- **What is being asked**
Extract all lines from the data beneath that include the word "Sort".

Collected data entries
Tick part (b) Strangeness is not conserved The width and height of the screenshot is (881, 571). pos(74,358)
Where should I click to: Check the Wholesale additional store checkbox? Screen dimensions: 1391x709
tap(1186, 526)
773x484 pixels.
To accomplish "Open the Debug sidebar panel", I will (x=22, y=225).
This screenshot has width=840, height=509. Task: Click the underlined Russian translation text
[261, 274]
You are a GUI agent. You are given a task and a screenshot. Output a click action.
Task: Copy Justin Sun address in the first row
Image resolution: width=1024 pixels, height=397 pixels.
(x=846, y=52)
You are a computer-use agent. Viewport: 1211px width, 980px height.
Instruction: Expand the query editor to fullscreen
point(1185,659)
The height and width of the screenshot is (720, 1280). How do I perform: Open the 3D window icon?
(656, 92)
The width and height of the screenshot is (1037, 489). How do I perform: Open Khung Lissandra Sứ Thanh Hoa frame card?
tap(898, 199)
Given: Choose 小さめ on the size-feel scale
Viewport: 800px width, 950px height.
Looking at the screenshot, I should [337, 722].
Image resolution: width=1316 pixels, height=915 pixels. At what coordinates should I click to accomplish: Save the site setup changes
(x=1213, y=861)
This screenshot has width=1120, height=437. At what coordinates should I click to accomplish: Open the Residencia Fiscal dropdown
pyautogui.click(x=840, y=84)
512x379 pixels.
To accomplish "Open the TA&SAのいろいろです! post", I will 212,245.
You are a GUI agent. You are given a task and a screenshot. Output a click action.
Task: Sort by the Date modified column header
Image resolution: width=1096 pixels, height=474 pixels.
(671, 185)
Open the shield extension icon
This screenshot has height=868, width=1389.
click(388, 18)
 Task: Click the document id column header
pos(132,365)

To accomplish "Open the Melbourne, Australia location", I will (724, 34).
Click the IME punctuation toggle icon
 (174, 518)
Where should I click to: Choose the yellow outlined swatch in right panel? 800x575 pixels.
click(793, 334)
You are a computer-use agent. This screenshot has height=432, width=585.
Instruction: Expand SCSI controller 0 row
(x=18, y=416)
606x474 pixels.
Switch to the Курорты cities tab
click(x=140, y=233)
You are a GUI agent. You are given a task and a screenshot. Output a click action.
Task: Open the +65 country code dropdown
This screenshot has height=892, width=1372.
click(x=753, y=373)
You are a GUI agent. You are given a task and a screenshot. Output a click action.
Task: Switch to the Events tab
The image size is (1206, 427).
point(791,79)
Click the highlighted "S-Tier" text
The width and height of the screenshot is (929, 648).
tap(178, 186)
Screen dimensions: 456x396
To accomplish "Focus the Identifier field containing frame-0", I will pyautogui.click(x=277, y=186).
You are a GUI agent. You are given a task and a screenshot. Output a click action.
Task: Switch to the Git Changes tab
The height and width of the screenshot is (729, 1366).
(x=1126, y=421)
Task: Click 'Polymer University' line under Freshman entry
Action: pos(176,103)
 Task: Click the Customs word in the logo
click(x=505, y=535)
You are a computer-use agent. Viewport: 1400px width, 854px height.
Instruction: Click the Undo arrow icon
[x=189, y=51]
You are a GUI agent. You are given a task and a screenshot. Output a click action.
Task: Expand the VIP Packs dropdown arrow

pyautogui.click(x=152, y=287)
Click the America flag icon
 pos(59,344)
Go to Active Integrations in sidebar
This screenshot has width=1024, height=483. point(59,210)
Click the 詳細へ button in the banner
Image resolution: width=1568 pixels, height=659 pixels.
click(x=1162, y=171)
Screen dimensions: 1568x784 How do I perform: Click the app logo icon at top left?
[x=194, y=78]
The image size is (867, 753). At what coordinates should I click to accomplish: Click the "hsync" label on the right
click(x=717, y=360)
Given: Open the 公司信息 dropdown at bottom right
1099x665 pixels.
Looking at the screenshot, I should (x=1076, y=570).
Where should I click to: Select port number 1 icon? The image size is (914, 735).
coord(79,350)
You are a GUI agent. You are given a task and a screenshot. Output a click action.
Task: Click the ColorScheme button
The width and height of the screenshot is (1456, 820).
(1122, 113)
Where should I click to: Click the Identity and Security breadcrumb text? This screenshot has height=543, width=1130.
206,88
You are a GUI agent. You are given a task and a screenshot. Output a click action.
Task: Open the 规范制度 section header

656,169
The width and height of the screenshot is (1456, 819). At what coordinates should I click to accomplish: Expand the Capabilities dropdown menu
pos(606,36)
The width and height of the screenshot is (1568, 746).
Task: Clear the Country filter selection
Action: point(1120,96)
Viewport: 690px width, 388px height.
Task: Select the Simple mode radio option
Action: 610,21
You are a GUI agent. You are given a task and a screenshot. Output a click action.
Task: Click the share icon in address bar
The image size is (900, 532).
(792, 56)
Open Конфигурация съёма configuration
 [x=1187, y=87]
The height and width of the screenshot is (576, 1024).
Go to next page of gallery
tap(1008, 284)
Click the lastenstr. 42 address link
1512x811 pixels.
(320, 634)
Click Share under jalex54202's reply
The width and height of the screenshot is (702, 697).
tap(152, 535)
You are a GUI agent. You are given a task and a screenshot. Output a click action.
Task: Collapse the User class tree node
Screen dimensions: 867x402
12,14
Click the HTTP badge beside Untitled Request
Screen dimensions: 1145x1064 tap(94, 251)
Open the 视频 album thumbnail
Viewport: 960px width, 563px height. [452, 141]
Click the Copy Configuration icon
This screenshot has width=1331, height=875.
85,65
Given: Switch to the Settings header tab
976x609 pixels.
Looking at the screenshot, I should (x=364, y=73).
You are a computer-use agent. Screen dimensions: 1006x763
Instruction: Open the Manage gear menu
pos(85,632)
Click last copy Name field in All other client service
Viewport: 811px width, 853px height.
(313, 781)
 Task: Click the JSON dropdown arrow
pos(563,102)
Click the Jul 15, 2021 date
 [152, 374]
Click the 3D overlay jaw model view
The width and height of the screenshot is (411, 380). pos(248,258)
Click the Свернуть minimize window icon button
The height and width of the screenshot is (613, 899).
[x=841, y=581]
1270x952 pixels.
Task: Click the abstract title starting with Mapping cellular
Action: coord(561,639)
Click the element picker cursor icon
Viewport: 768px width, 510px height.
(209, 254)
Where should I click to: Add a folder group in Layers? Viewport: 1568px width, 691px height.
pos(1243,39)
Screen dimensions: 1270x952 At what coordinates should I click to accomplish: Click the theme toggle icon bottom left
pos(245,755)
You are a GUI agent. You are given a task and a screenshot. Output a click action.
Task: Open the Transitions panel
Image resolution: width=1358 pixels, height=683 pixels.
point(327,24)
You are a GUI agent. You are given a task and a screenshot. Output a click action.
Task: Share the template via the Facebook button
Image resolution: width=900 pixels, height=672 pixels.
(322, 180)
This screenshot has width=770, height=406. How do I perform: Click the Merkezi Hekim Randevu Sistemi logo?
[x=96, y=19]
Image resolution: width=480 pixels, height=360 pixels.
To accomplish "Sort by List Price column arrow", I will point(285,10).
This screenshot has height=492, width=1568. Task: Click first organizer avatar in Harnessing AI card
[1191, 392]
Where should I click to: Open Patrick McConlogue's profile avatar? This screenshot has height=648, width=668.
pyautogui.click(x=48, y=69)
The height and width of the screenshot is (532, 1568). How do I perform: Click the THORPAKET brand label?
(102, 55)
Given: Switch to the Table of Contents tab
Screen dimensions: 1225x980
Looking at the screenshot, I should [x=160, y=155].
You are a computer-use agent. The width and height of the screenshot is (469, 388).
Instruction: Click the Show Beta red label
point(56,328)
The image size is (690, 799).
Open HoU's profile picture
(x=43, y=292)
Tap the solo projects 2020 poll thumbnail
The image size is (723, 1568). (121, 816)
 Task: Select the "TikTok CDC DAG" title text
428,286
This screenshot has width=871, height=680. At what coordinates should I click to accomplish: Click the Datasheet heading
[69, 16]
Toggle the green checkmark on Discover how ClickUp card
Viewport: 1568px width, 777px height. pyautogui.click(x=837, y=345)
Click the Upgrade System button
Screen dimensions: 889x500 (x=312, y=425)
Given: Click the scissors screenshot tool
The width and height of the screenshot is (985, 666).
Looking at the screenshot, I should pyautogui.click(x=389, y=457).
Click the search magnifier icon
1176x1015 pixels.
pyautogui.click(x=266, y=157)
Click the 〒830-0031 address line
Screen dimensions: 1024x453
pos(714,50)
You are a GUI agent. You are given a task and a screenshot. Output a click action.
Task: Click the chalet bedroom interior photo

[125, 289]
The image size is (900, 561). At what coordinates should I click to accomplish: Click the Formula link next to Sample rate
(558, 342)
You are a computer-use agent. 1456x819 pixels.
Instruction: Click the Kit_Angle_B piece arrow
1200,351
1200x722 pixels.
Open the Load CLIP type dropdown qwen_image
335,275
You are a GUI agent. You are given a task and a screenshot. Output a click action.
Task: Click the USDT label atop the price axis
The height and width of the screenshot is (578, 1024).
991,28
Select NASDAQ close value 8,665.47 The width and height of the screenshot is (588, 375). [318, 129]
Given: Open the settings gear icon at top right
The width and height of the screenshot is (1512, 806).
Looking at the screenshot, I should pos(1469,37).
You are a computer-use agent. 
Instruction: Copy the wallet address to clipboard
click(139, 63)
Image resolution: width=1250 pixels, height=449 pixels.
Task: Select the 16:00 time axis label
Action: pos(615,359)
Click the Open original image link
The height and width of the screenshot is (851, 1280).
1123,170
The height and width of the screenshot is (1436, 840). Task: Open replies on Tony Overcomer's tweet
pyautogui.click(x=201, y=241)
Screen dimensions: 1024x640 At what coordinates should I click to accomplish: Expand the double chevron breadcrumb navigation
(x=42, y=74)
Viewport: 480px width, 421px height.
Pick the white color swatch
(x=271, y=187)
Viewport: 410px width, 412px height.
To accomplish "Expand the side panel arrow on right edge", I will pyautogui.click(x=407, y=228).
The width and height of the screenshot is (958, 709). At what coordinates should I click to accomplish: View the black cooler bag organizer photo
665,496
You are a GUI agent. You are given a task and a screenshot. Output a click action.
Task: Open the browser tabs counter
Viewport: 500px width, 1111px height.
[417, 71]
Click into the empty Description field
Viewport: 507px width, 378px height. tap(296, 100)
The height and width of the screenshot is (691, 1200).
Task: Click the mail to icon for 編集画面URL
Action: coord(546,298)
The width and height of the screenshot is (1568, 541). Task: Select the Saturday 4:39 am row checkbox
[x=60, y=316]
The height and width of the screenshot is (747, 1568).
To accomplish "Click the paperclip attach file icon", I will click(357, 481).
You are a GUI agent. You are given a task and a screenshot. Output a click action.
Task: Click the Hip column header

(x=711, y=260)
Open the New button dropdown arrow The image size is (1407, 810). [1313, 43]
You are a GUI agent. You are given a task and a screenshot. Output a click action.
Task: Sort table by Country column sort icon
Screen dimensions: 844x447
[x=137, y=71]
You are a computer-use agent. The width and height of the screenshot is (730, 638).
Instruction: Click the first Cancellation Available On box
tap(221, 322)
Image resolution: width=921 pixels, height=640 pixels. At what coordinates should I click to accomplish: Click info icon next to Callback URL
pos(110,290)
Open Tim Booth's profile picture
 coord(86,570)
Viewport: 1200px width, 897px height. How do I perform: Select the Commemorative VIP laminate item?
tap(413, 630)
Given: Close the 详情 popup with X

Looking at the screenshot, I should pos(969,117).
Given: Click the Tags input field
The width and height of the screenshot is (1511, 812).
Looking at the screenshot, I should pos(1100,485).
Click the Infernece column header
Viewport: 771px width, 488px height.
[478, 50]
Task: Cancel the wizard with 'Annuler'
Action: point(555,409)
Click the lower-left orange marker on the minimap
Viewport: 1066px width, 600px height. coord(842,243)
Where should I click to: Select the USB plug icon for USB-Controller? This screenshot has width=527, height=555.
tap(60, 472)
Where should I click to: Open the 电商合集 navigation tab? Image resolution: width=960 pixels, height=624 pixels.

- **Worked solution**
Task: Sort by the Date modified column header
To accomplish "Sort by List Price column arrow", I will point(285,10).
Task: Sort table by Country column sort icon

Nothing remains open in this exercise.